Pixel coordinate grounding data
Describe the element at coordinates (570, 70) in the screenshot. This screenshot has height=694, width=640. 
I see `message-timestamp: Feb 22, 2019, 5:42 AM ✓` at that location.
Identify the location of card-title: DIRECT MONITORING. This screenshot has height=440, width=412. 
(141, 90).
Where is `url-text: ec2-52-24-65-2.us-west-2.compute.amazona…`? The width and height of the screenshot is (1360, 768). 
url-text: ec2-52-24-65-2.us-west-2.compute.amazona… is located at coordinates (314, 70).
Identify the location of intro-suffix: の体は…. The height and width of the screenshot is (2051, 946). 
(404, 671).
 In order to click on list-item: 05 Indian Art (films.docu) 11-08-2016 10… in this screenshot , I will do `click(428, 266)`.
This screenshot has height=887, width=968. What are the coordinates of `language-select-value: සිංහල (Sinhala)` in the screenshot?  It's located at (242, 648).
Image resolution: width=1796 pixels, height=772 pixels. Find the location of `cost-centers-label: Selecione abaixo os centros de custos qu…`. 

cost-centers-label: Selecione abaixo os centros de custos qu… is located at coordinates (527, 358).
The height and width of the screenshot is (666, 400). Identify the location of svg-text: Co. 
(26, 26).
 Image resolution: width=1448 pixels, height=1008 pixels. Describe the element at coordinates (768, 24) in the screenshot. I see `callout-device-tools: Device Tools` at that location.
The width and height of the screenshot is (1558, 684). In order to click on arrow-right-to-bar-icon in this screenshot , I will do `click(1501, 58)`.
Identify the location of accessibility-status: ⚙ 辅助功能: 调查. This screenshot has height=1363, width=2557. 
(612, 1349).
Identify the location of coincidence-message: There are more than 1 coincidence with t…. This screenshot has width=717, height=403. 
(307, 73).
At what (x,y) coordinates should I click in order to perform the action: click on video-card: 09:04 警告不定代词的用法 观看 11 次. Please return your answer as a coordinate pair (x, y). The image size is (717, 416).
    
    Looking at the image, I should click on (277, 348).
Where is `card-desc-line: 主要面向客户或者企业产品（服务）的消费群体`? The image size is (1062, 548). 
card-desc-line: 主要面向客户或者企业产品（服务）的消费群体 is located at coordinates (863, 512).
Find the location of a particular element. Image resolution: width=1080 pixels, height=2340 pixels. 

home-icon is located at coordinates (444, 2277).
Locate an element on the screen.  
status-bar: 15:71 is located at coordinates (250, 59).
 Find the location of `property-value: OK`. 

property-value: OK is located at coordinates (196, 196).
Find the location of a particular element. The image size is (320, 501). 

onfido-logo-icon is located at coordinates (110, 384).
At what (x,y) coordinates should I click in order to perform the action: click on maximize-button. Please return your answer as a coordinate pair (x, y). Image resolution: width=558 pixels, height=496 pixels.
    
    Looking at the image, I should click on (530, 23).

YOUR OBJECTIVE | Revise the data above so that every "Identify the location of" becomes "Give the position of", keeping everything else unchanged.

SOLVED PROBLEM |
Describe the element at coordinates (570, 70) in the screenshot. This screenshot has height=694, width=640. 
I see `message-timestamp: Feb 22, 2019, 5:42 AM ✓` at that location.
Give the position of card-title: DIRECT MONITORING. This screenshot has height=440, width=412. 
(141, 90).
Where is `url-text: ec2-52-24-65-2.us-west-2.compute.amazona…`? The width and height of the screenshot is (1360, 768). 
url-text: ec2-52-24-65-2.us-west-2.compute.amazona… is located at coordinates (314, 70).
Give the position of intro-suffix: の体は…. The height and width of the screenshot is (2051, 946). 
(404, 671).
 In order to click on list-item: 05 Indian Art (films.docu) 11-08-2016 10… in this screenshot , I will do `click(428, 266)`.
This screenshot has height=887, width=968. What are the coordinates of `language-select-value: සිංහල (Sinhala)` in the screenshot?  It's located at (242, 648).
Image resolution: width=1796 pixels, height=772 pixels. Find the location of `cost-centers-label: Selecione abaixo os centros de custos qu…`. 

cost-centers-label: Selecione abaixo os centros de custos qu… is located at coordinates (527, 358).
The height and width of the screenshot is (666, 400). Give the position of svg-text: Co. 
(26, 26).
 Image resolution: width=1448 pixels, height=1008 pixels. Describe the element at coordinates (768, 24) in the screenshot. I see `callout-device-tools: Device Tools` at that location.
The width and height of the screenshot is (1558, 684). In order to click on arrow-right-to-bar-icon in this screenshot , I will do `click(1501, 58)`.
Give the position of accessibility-status: ⚙ 辅助功能: 调查. This screenshot has height=1363, width=2557. 
(612, 1349).
Give the position of coincidence-message: There are more than 1 coincidence with t…. This screenshot has width=717, height=403. 
(307, 73).
At what (x,y) coordinates should I click in order to perform the action: click on video-card: 09:04 警告不定代词的用法 观看 11 次. Please return your answer as a coordinate pair (x, y). The image size is (717, 416).
    
    Looking at the image, I should click on (277, 348).
Where is `card-desc-line: 主要面向客户或者企业产品（服务）的消费群体`? The image size is (1062, 548). 
card-desc-line: 主要面向客户或者企业产品（服务）的消费群体 is located at coordinates (863, 512).
Find the location of a particular element. Image resolution: width=1080 pixels, height=2340 pixels. 

home-icon is located at coordinates (444, 2277).
Locate an element on the screen.  
status-bar: 15:71 is located at coordinates (250, 59).
 Find the location of `property-value: OK`. 

property-value: OK is located at coordinates (196, 196).
Find the location of a particular element. The image size is (320, 501). 

onfido-logo-icon is located at coordinates (110, 384).
At what (x,y) coordinates should I click in order to perform the action: click on maximize-button. Please return your answer as a coordinate pair (x, y). Image resolution: width=558 pixels, height=496 pixels.
    
    Looking at the image, I should click on (530, 23).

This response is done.